WHAT THE TASK REQUIRES: The records that follow should be returned exactly, pictures excluded.

INFORMATION SUPPLIED:
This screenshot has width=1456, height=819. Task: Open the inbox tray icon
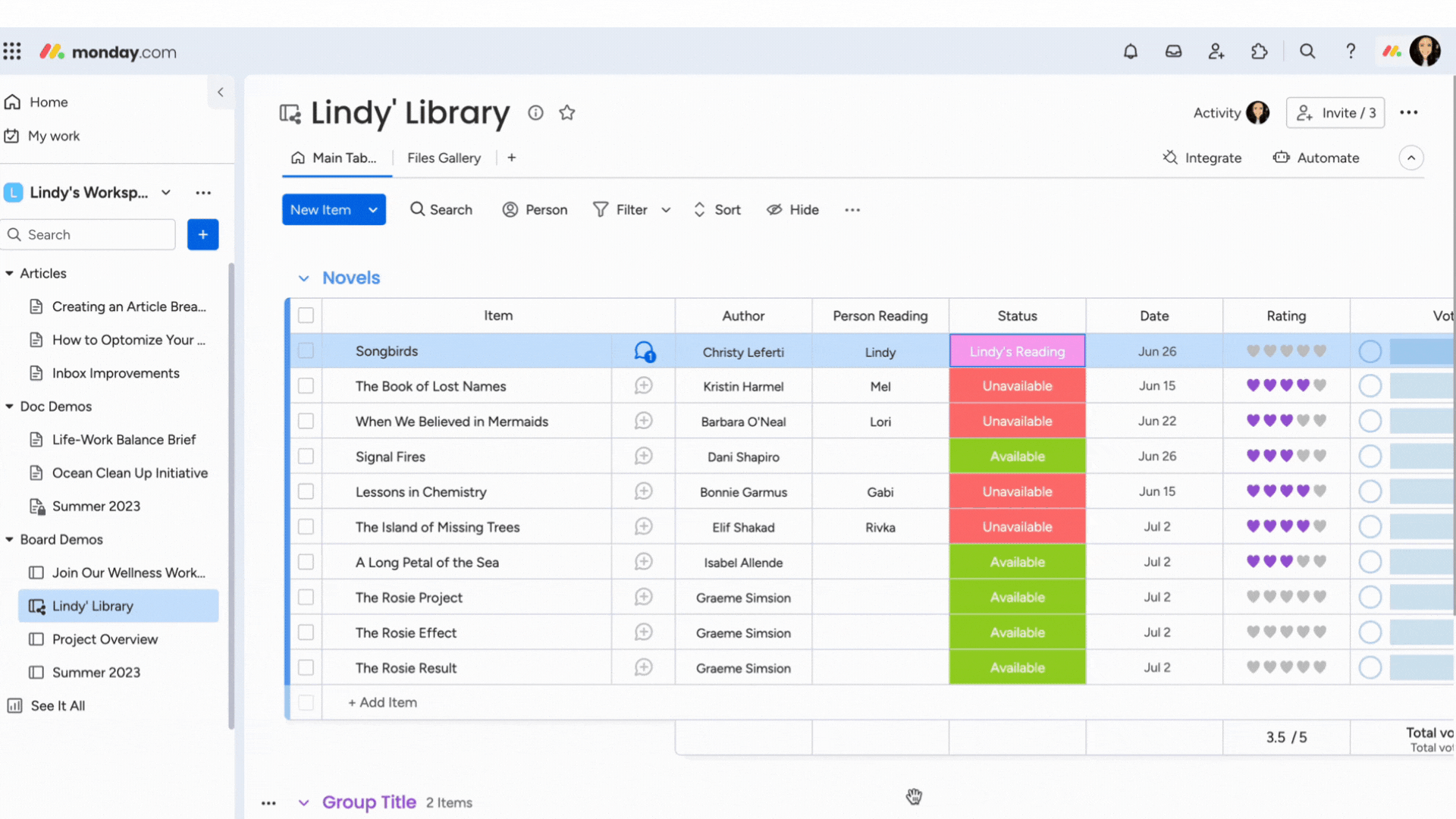click(x=1173, y=52)
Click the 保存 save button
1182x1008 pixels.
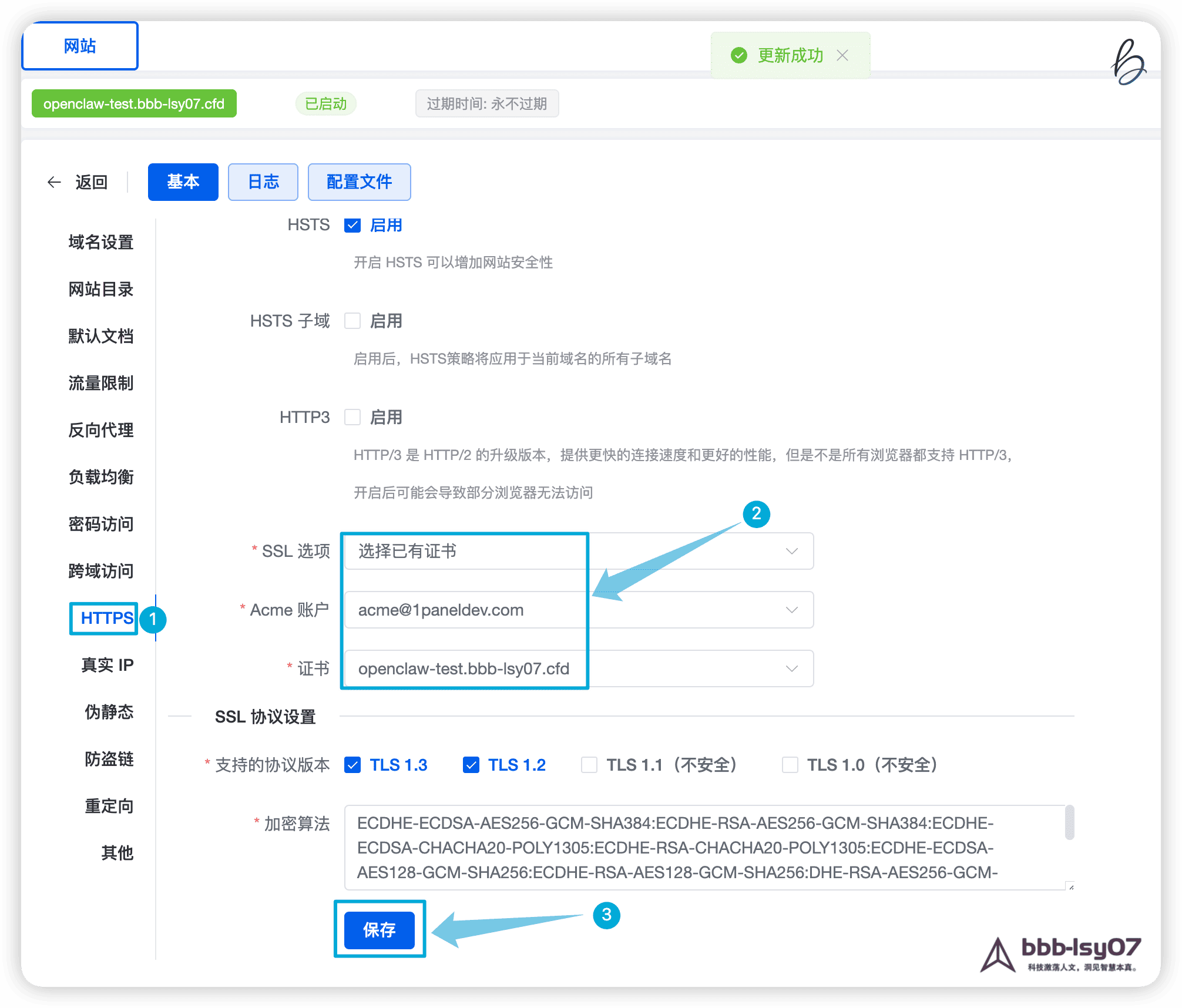pos(380,930)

FINAL ANSWER:
This screenshot has width=1456, height=819. Task: Open the inbox tray icon
click(x=1173, y=52)
Click the 保存 save button
1182x1008 pixels.
pos(380,930)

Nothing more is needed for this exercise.